Religious liberty has won the day, at least for now. In two separate 7-2 decisions, the U.S. Supreme Court has affirmed the rights of religious schools to govern themselves and has upheld religious organizations’ legitimate recourse to conscience protections. These are very welcome outcomes that reject persistent efforts by those with a progressive, secular agenda to impose their worldview on people of faith.
While these wins are very important, the battle for religious freedom is far from over.
The Supreme Court decided the case of Our Lady of Guadalupe School v. Morrissey-Berru in favor of two Catholic schools in California, ruling that religious schools can hire and fire teachers because they fall under a so-called “ministerial exception.” The decision also upholds again the principles established by the court in the unanimous 2012 Hosanna Tabor ruling that blocked any government action that “interferes with the internal governance of the church, depriving the church of control over the selection of those who will personify its beliefs.”

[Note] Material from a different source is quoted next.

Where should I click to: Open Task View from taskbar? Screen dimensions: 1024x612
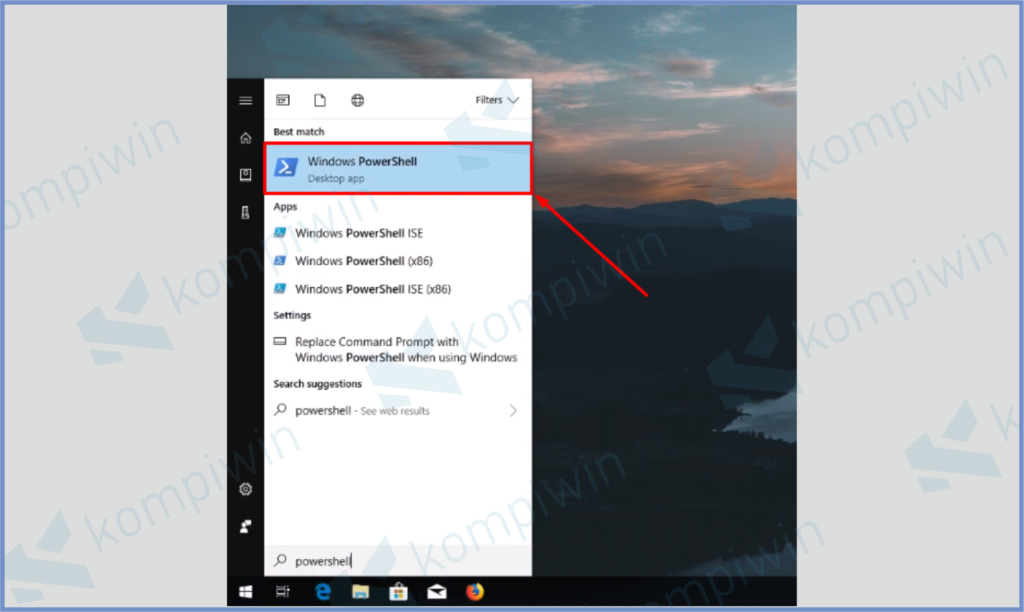pos(283,592)
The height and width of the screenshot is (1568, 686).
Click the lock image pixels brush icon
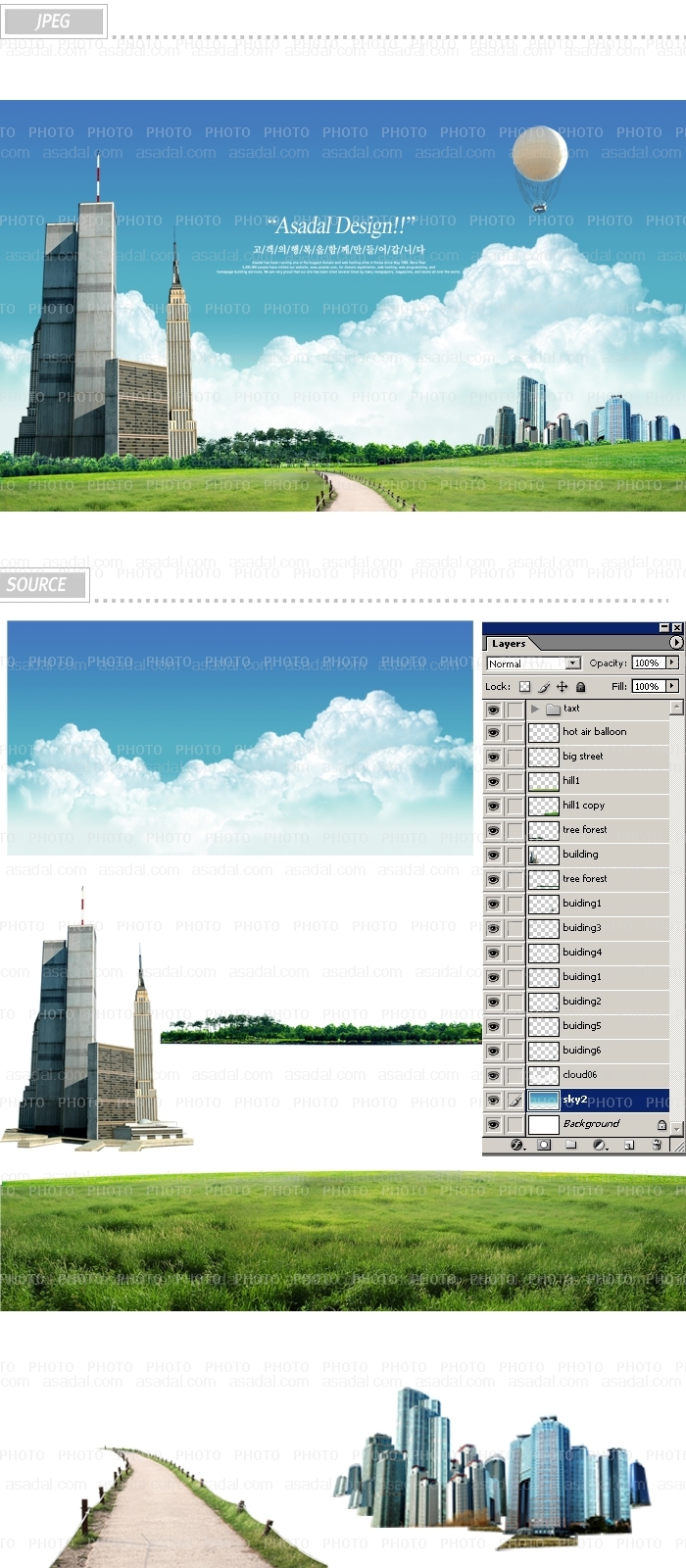click(544, 687)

At the same time, the high court ruled once more that the government cannot compel the Little Sisters of the Poor — and other religious organizations — to subsidize birth control and abortion-inducing drugs, as was required by the mandate the Health and Human Services (HHS) Department attached to the Affordable Care Act.
Remarkably, this was the second time in four years that the Little Sisters had to seek legal relief. In 2016, the Supreme Court ordered a compromise be worked out, but the Little Sisters had to head back to court over a similar challenge from Pennsylvania and other states. Not only does the favorable ruling in Little Sisters of the Poor v. Pennsylvania protect the sisters from an onerous mandate that would have forced them to violate their consciences or face massive fines, it also affirms the expansive religious and conscience exemptions issued in 2017 by the Trump administration’s HHS Department.
Back in 2012, EWTN was the first lay Catholic organization to wage a legal battle against the so-called contraceptive mandate, and it is worth remembering what was at stake here. Under the provisions of the act, employer-provided health-insurance plans would have been required to cover certain “preventative services,” meaning all contraception methods approved by the Food and Drug Administration, including abortifacient birth control pills, IUDs and sterilization procedures.
In 2018, when EWTN reached a settlement with the Department of Justice and finally won the case at the U.S. Court of Appeals for the 11th Circuit, I wrote, “Almost seven years and two presidential administrations later, the government and the courts have now realized what EWTN has been saying all along, that the HHS mandate was an unconstitutional attempt to coerce us into violating our strongly held beliefs.”
The Little Sisters’ battle has been even longer, but now, thanks to the sisters’ strong stance, the highest court in the land has again, in its July 8 ruling, reaffirmed the protections that are enshrined in our Constitution and the Religious Freedom Restoration Act (RFRA).
“If an employer has a religious objection to the use of a covered contraceptive,” Justices Samuel Alito and Neil Gorsuch wrote in their opinion, “and if the employer has a sincere religious belief that compliance with the mandate makes it complicit in that conduct, then RFRA requires that the belief be honored.” Let’s also remember that none of this should have been necessary. This was noted by Archbishops Thomas Wenski of Miami, chairman of the U.S. Conference of Catholic Bishops’ Committee for Religious Liberty, and Joseph Naumann of Kansas City, Kansas, chairman of the Committee on Pro-Life Activities, in their response to the ruling. “This is a saga that did not need to occur,” they declared. “Contraception is not health care, and the government should never have mandated that employers provide it in the first place. Yet even after it had, there were multiple opportunities for government officials to do the right thing and exempt conscientious objectors. Time after time, administrators and attorneys refused to respect the rights of the Little Sisters of the Poor, and the Catholic faith they exemplify, to operate in accordance with the truth about sex and the human person.”
This is a moment to celebrate that the Supreme Court’s two decisions have drawn a very clear line in defense of religious freedom and the First Amendment. However, “eternal vigilance is the price of liberty.”
I agree with professor Helen Alvaré, who writes here, “Today’s opinions are terrific wins for religious freedom and for the power of the government to protect it. Undoubtedly, however, we will see more cases challenging both the contraception mandate and the authority of religious institutions to have the final word over their personnel and their operations.” Let us be thankful in the present and vigilant in the future, so that the gift of religious freedom can continue to be a gift we can hand on to future generations. God bless you!